New York/Wien - Der amerikanische Starjournalist und ehemalige US-Botschafter in Österreich, Henry A. Grunwald, ist tot. Der einstige Kolumnist, Chefredakteur und Herausgeber des Nachrichtenmagazins "Time" erlag am Samstag in seiner New Yorker Wohnung in Manhattan einem Herzleiden. Der gebürtige Wiener, den die Republik Österreich mit dem Ehrenkreuz für Wissenschaft und Kunst Erster Klasse ausgezeichnet hatte, war von 1988 bis 1990 Botschafter in seiner Geburtsstadt, die seine jüdische Familie 1938 verlassen musste.

Der Sohn des in der Zwischenkriegszeit bekannten Operettenlibrettisten Alfred Grünwald wurde am 3. Dezember 1922 als Heinz Anatol Grünwald geboren. 1938 musste die Familie nach dem "Anschluss" vor den Nazis flüchten und gelangte über Frankreich und Marokko in die Vereinigten Staaten, wo "Henry" Grunwald eine journalistische Bilderbuchkarriere gelang. 1944 nahm er eine Stelle als Laufbursche beim "Time Magazine" an. Sein Vater Alfred fand jedoch in der neuen englischen Sprachwelt keinen Halt und konnte trotz großer Bemühungen an die Erfolge in Wien nicht mehr anknüpfen. Neben der Sorge um seine Eltern war Henry Grunwald während des Zweiten Weltkriegs von den Nachrichten aus Europa über die Judenverfolgung und die Tyrannei der Nationalsozialisten erschüttert. In seiner Autobiographie "One Man's America" erinnerte er sich, wie er oft stundenlang die neuesten Nachrichten der Agenturen verfolgte.

Bei "Time", dem "Main-Street-Magazin Amerikas", arbeitete er sich bis zum Chefredakteur hoch und prägte das renommierte Nachrichtenmagazin mit. Grunwald erlebte als Journalist Schlüsselereignisse der amerikanischen Nachkriegsgeschichte. Ende 1973 sprach er sich in "Time" für den Rücktritt von Präsident Richard Nixon aus, der tief in den Watergate-Skandal verstrickt war (und 1974 schließlich zurücktreten musste). Er versuchte auch den Redakteuren mehr Freiraum zu geben und führte namentlich gezeichnete Artikel ein. Acht Jahre (1979-1987) war Grunwald als verantwortlicher Chefredakteur sämtlicher Publikationen des Verlagskonzerns Times Inc. tätig.
□ □ □ □ □ □ □
Aufgabe A:
Nenne alle Länder, über die die Familie Grünwald laut dem Nachruf auf Henry Grunwald 1938 flüchtete, einschließlich des Landes, in dem sie schließlich ankam.
Aufgabe B:
Führe den Nachruf auf Henry Grunwald im gleichen Ton ab dem letzten Satz weiter.

Vorliegende Zeilen:
□ □ □ □ □ □ □
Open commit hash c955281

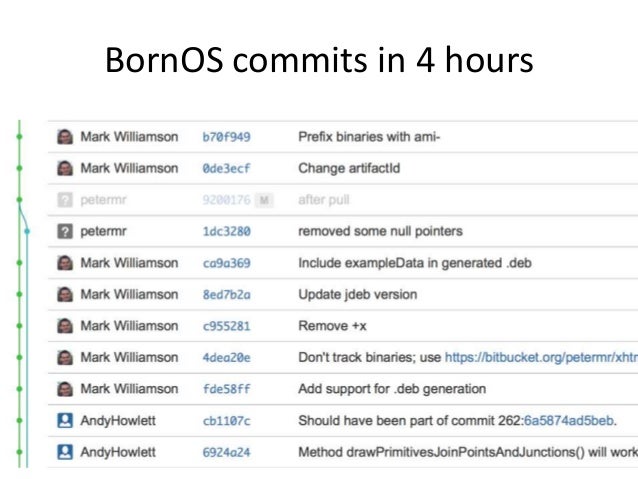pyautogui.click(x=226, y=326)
□ □ □ □ □ □ □
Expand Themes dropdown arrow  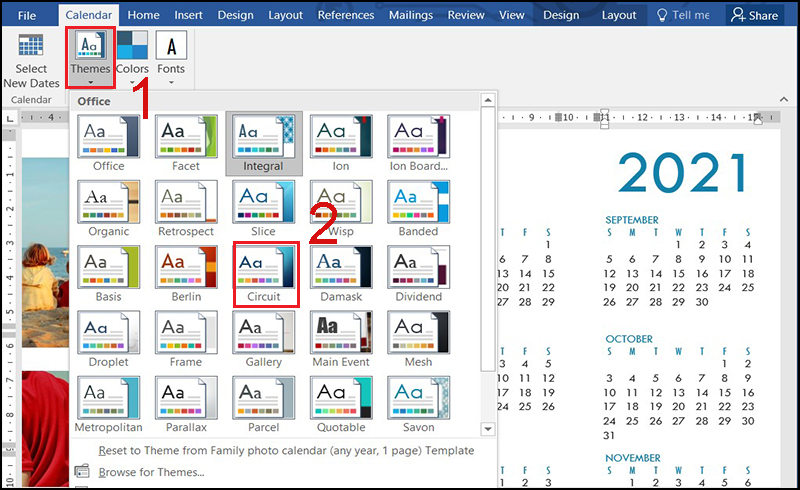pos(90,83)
□ □ □ □ □ □ □
Lösung A:
Frankreich, Marokko, Vereinigte Staaten

Lösung B:
Von US-Präsident Ronald Reagan wurde er als Botschafter nach Wien entsandt, nachdem der 1986 gewählte Bundespräsident Kurt Waldheim wegen seiner umstrittenen Kriegsvergangenheit von den USA auf die "Watchlist" gesetzt worden war. Grunwald selbst hielt die Entscheidung Washingtons, den früheren UNO-Generalsekretär mit einem bis heute gültigen Einreiseverbot zu belegen, in Anbetracht der amerikanischen Gesetzeslage für "unvermeidlich".

Grunwald war u.a. Vorstandsmitglied der American-Austrian Foundation sowie des Vereins "American Friends of the Salzburg Festival". Sein ehemaliges Heimatland bezeichnete er als ein heute "trotz einiger bedenklicher Zeichen völlig freies und demokratisches Land". Bei seiner Flucht habe er sich nie träumen lassen, dass ihn Österreich einmal auszeichne und dass er diese Auszeichnung annehme. Das heutige Österreich sei aber mit dem damaligen Österreich in keiner Weise zu vergleichen.

"Zurückblickend möchte ich die Fahrkarte nicht zurückgeben, selbst wenn ich könnte. Weder die Fahrkarte für mein Leben noch die Fahrkarte für Amerika", lautet der Schlusssatz seiner Memoiren. In einem APA-Interview zu seinem 75. Geburtstag sagte Grunwald: "Ich habe mir nie irgendetwas von Österreich erwartet." (APA/AP)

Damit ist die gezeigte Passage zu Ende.